→ REQUIREMENT
Where the line with "Choose 'completely' under Your objectives" appears in the records below, start there and transcribe each line exactly through the last.

=== DATA RECORDS ===

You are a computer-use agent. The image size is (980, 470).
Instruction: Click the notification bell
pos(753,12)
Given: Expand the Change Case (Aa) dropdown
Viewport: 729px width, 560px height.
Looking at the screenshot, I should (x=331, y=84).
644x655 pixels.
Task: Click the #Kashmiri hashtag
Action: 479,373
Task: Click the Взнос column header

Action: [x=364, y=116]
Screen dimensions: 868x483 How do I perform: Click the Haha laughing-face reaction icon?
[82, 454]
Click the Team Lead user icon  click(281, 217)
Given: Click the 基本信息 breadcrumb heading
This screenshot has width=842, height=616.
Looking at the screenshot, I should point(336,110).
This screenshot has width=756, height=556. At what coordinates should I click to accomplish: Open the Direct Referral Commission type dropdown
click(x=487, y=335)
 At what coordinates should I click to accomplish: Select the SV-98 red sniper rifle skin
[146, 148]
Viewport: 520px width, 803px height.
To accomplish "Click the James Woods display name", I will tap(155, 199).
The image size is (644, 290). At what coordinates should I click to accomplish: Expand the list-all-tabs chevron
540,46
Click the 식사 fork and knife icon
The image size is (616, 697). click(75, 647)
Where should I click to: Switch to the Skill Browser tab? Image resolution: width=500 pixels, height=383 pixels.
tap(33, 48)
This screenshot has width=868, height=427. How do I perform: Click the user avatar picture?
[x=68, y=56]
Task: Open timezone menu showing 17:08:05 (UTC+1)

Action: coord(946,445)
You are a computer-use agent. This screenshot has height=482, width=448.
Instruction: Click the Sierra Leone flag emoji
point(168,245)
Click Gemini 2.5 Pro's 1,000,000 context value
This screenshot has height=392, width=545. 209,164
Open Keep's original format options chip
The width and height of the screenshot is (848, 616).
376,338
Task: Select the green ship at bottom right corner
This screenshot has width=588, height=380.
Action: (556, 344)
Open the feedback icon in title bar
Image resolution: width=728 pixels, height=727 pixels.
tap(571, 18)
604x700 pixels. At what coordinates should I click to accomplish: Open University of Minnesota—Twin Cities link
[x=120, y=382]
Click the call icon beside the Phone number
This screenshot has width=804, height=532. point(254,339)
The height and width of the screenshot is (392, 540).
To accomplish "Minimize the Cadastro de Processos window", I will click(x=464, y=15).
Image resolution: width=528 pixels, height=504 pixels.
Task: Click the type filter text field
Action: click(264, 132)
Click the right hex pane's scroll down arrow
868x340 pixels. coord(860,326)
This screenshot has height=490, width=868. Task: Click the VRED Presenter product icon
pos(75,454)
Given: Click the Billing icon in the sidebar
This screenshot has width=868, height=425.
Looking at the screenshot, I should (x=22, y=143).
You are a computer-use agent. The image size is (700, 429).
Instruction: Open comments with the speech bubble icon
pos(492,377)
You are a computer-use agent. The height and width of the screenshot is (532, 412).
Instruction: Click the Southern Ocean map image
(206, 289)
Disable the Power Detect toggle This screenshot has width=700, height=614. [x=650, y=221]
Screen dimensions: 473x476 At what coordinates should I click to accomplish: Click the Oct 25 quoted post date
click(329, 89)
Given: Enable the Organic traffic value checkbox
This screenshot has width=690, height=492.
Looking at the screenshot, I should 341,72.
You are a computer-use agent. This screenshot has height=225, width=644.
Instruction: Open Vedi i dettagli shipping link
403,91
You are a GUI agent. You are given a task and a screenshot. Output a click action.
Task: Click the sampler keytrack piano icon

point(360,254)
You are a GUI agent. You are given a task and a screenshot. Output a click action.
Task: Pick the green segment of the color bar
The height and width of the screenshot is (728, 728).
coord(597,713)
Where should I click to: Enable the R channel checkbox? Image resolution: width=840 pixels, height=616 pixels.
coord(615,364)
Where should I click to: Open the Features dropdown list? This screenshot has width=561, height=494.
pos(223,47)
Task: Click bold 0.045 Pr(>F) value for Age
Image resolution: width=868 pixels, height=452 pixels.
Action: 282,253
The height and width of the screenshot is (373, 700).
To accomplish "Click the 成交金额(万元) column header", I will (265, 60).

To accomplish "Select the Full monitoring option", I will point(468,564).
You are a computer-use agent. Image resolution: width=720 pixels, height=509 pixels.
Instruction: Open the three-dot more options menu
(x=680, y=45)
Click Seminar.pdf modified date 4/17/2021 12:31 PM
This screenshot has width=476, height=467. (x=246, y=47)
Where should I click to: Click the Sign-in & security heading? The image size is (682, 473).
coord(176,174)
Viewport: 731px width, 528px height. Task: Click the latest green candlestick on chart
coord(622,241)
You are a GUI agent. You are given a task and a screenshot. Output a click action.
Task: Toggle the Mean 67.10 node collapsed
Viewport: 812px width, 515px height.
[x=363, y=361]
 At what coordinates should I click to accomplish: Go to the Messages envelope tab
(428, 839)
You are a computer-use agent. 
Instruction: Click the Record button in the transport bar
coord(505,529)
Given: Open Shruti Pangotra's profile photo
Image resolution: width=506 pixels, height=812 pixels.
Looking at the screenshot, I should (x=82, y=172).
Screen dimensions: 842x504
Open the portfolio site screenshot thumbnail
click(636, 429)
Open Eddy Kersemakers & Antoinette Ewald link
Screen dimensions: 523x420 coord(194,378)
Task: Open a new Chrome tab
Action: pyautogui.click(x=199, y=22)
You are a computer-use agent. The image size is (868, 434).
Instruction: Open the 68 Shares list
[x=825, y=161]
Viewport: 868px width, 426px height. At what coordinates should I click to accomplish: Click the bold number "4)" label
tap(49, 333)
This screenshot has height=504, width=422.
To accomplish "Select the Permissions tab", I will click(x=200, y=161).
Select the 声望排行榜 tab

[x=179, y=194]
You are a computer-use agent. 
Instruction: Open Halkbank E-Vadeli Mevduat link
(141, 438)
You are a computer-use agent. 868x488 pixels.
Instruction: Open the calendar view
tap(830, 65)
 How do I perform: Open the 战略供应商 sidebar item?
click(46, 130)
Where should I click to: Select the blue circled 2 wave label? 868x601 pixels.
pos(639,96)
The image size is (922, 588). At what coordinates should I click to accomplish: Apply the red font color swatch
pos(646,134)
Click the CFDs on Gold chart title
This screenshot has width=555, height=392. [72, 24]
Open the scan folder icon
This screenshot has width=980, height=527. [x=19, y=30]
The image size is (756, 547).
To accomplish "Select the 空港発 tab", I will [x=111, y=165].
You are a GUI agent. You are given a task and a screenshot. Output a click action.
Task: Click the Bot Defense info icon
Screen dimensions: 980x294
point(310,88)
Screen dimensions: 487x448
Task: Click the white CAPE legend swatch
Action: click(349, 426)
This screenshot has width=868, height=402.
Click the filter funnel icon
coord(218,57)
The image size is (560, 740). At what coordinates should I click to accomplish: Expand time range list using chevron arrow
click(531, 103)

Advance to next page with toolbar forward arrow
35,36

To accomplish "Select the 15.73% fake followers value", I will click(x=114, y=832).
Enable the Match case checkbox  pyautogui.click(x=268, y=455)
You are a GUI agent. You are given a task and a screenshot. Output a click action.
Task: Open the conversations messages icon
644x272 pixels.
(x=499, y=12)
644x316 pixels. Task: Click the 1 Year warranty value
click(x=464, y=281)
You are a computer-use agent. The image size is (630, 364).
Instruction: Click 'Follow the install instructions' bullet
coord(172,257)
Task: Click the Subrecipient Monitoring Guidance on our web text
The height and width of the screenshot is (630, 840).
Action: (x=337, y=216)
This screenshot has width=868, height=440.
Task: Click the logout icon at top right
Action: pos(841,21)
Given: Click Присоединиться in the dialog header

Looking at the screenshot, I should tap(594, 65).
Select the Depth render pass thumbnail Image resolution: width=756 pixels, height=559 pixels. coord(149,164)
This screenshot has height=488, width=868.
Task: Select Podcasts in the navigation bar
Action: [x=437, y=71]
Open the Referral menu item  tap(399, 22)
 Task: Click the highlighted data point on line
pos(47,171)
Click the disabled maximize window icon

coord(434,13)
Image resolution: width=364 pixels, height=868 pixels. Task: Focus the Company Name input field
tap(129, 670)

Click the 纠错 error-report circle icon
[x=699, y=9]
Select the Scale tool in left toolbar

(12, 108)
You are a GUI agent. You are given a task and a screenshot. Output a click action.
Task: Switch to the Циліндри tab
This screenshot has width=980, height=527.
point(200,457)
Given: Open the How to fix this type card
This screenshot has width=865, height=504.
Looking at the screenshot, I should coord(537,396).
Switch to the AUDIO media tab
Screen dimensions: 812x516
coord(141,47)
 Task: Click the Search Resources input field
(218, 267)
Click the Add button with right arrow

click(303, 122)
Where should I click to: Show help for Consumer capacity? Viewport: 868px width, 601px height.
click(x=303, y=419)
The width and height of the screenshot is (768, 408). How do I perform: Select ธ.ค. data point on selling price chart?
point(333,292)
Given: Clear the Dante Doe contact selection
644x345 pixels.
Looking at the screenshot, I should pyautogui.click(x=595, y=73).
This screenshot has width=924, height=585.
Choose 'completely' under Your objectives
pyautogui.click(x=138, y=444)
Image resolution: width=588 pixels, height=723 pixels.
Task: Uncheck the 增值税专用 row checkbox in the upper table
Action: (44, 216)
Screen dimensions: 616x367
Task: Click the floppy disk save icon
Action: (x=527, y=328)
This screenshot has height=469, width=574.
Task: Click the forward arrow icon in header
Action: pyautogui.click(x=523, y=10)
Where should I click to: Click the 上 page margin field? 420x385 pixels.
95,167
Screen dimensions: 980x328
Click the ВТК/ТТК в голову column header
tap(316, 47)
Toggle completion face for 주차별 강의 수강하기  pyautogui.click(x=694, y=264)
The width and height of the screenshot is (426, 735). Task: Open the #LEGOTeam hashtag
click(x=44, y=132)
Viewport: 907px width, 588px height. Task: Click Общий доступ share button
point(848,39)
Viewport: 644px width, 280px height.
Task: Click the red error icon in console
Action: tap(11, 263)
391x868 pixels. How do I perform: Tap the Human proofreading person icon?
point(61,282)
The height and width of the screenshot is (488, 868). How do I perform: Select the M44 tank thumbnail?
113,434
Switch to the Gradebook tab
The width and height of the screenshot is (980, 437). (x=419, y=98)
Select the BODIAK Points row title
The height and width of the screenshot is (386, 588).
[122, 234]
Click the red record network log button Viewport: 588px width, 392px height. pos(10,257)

===

→ WRITTEN RESPONSE
Choose 'completely' under Your objectives
pyautogui.click(x=138, y=444)
Image resolution: width=588 pixels, height=723 pixels.
Task: Uncheck the 增值税专用 row checkbox in the upper table
Action: (44, 216)
Screen dimensions: 616x367
Task: Click the floppy disk save icon
Action: (x=527, y=328)
This screenshot has height=469, width=574.
Task: Click the forward arrow icon in header
Action: pyautogui.click(x=523, y=10)
Where should I click to: Click the 上 page margin field? 420x385 pixels.
95,167
Screen dimensions: 980x328
Click the ВТК/ТТК в голову column header
tap(316, 47)
Toggle completion face for 주차별 강의 수강하기  pyautogui.click(x=694, y=264)
The width and height of the screenshot is (426, 735). Task: Open the #LEGOTeam hashtag
click(x=44, y=132)
Viewport: 907px width, 588px height. Task: Click Общий доступ share button
point(848,39)
Viewport: 644px width, 280px height.
Task: Click the red error icon in console
Action: tap(11, 263)
391x868 pixels. How do I perform: Tap the Human proofreading person icon?
point(61,282)
The height and width of the screenshot is (488, 868). How do I perform: Select the M44 tank thumbnail?
113,434
Switch to the Gradebook tab
The width and height of the screenshot is (980, 437). (x=419, y=98)
Select the BODIAK Points row title
The height and width of the screenshot is (386, 588).
[122, 234]
Click the red record network log button Viewport: 588px width, 392px height. pos(10,257)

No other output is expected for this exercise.